WORK ITEM:
Taking the line with "Współpraca (267, 16)" as the first and the line with "[Google+] (458, 277)" as the last, set down exactly every line in that range from the entries below, and no more.

-- SUPPLIED DATA follows --

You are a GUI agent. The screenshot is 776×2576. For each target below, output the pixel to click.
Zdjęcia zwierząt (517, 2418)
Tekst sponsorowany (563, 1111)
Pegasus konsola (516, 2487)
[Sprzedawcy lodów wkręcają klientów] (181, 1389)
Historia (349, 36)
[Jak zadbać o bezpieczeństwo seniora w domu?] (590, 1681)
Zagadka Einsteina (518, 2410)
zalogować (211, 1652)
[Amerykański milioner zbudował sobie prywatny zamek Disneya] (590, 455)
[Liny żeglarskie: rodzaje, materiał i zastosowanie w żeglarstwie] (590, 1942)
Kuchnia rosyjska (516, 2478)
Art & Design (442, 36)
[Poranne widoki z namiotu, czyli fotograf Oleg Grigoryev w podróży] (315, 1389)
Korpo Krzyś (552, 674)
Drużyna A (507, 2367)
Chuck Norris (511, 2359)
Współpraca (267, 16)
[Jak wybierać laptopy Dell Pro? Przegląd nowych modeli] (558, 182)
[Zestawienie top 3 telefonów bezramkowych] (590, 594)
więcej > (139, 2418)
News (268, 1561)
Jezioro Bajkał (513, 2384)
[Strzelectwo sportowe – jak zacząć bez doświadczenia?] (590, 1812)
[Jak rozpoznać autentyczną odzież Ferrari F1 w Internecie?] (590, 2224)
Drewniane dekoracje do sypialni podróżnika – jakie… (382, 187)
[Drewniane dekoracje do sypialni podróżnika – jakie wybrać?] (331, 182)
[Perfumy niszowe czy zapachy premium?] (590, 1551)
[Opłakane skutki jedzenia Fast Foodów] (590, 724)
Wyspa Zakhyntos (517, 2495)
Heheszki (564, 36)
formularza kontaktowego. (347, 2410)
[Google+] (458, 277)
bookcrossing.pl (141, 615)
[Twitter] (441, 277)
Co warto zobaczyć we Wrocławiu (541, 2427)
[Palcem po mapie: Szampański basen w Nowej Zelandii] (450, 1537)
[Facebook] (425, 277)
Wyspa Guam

-- SUPPLIED DATA concluded --

OUTPUT FOR THIS EXERCISE:
Współpraca (267, 16)
[Jak wybierać laptopy Dell Pro? Przegląd nowych modeli] (558, 182)
[Zestawienie top 3 telefonów bezramkowych] (590, 594)
więcej > (139, 2418)
News (268, 1561)
Jezioro Bajkał (513, 2384)
[Strzelectwo sportowe – jak zacząć bez doświadczenia?] (590, 1812)
[Jak rozpoznać autentyczną odzież Ferrari F1 w Internecie?] (590, 2224)
Drewniane dekoracje do sypialni podróżnika – jakie… (382, 187)
[Drewniane dekoracje do sypialni podróżnika – jakie wybrać?] (331, 182)
[Perfumy niszowe czy zapachy premium?] (590, 1551)
[Opłakane skutki jedzenia Fast Foodów] (590, 724)
Wyspa Zakhyntos (517, 2495)
Heheszki (564, 36)
formularza kontaktowego. (347, 2410)
[Google+] (458, 277)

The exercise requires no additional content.